Seiten

Donnerstag, 22. Mai 2025

Kulturbrief 27: Eine kleine Rede für Europa

Meine Heimatgemeinde Gallneukirchen feierte am 9.Mai ein Fest für Europa. Besonders erfreulich war, dass es von den vier Europa-Gemeinderäten (SPÖ, ÖVP, Grüne, FPÖ) gemeinsam gestaltet und verantwortet wurde. Ich nahm die Einladung, eine Festrede zu halten, gerne an.

Meine sehr geehrten Damen und Herren, liebe Mitbürgerinnen und Mitbürger!

Heute vor 75 Jahren, am 9. Mai 1950, schlug der französische Außenminister Robert Schuman vor, eine europäische Gemeinschaft zu gründen, deren Mitglieder ihre Kohle- und Stahlproduktion zusammenlegen sollten. Warum und wozu? Schumann war einer jener Politiker, die aus der Geschichte gelernt hatten, insbesondere aus der des Zweiten Weltkriegs. Fanatischer Nationalismus und imperialer Größenwahnsinn hatten Europa in eine Katastrophe geführt.

Schumanns kluge Überlegung erwies sich als haltbar. Durch die Zusammenlegung der wirtschaftlichen Produktion im Bergbau und in der Schwerindustrie wurde ein weiterer europäischer Krieg, vor allem zwischen den traditionellen Erzfeinden Frankreich und Deutschland, aus rein materiellen Gründen so gut wie unmöglich. Die EGKS mit ihren sechs Gründungsmitgliedern war die erste supranationale europäische Institution. Ihr sollten bald andere folgen, denn man erkannte, dass europäische Zusammenarbeit nicht nur den Frieden sicherte, sondern auch wirtschaftliche Erfolge ermöglichte.

Bereitgestelltes Material>
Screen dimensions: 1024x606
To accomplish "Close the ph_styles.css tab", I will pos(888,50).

Arbeitsaufträge>
A - Beantworte diese Fragen zum Textauszug:
(i) An welchem Tag feierte Gallneukirchen das Fest für Europa?
(ii) Welches Amt hatte der Politiker, der am 9. Mai 1950 die Gründung einer europäischen Gemeinschaft vorschlug?
(iii) Wie viele Gründungsmitglieder hatte die EGKS?
B - Ändere im Textauszug die Stelle von „Meine Heimatgemeinde Gallneukirchen“ bis einschließlich „Mitbürgerinnen und Mitbürger!“ und setze dabei „Ansprache“ anstelle von „Festrede“.

Lösungen>
A -
(i) Am 9. Mai.
(ii) Er war französischer Außenminister.
(iii) Sechs.

B -
Meine Heimatgemeinde Gallneukirchen feierte am 9.Mai ein Fest für Europa. Besonders erfreulich war, dass es von den vier Europa-Gemeinderäten (SPÖ, ÖVP, Grüne, FPÖ) gemeinsam gestaltet und verantwortet wurde. Ich nahm die Einladung, eine Ansprache zu halten, gerne an.

Meine sehr geehrten Damen und Herren, liebe Mitbürgerinnen und Mitbürger!